Data to examine Start Marker

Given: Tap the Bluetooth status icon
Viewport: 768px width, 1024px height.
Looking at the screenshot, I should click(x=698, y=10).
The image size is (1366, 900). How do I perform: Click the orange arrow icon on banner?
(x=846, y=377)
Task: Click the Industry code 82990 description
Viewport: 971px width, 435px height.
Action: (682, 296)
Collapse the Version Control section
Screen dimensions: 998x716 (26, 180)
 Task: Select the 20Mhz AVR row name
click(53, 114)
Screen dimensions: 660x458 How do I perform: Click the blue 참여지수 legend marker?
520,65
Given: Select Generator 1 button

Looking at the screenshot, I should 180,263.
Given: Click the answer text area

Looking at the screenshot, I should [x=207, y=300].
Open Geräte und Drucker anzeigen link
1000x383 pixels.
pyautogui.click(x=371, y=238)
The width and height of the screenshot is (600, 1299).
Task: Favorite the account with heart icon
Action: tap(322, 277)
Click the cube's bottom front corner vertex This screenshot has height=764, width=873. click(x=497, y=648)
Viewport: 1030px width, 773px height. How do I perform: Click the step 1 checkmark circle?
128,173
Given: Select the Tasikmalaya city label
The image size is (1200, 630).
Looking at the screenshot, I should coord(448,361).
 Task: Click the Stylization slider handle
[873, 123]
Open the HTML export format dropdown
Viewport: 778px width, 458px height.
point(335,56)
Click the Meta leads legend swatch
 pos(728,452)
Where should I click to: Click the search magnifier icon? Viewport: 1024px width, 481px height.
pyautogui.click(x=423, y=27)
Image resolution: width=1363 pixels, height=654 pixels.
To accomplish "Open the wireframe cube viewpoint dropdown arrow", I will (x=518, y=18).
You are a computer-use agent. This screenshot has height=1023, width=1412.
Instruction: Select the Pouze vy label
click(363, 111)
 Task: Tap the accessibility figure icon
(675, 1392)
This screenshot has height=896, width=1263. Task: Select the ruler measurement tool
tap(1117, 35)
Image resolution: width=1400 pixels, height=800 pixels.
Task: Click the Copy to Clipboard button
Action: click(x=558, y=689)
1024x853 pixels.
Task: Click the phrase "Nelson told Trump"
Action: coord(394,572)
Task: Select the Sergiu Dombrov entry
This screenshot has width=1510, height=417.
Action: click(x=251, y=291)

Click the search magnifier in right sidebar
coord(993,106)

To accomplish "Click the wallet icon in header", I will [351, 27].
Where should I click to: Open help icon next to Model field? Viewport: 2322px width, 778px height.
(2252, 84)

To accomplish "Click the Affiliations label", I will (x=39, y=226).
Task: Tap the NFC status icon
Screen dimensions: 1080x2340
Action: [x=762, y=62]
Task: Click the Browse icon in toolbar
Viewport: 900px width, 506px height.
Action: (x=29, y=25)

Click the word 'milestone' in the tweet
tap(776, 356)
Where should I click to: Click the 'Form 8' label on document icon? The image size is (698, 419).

Data to examine End Marker

Look over the records above and copy each line that includes the string "will".

To accomplish "Open the wireframe cube viewpoint dropdown arrow", I will (x=518, y=18).
To accomplish "Click the wallet icon in header", I will [351, 27].
To accomplish "Click the Affiliations label", I will (x=39, y=226).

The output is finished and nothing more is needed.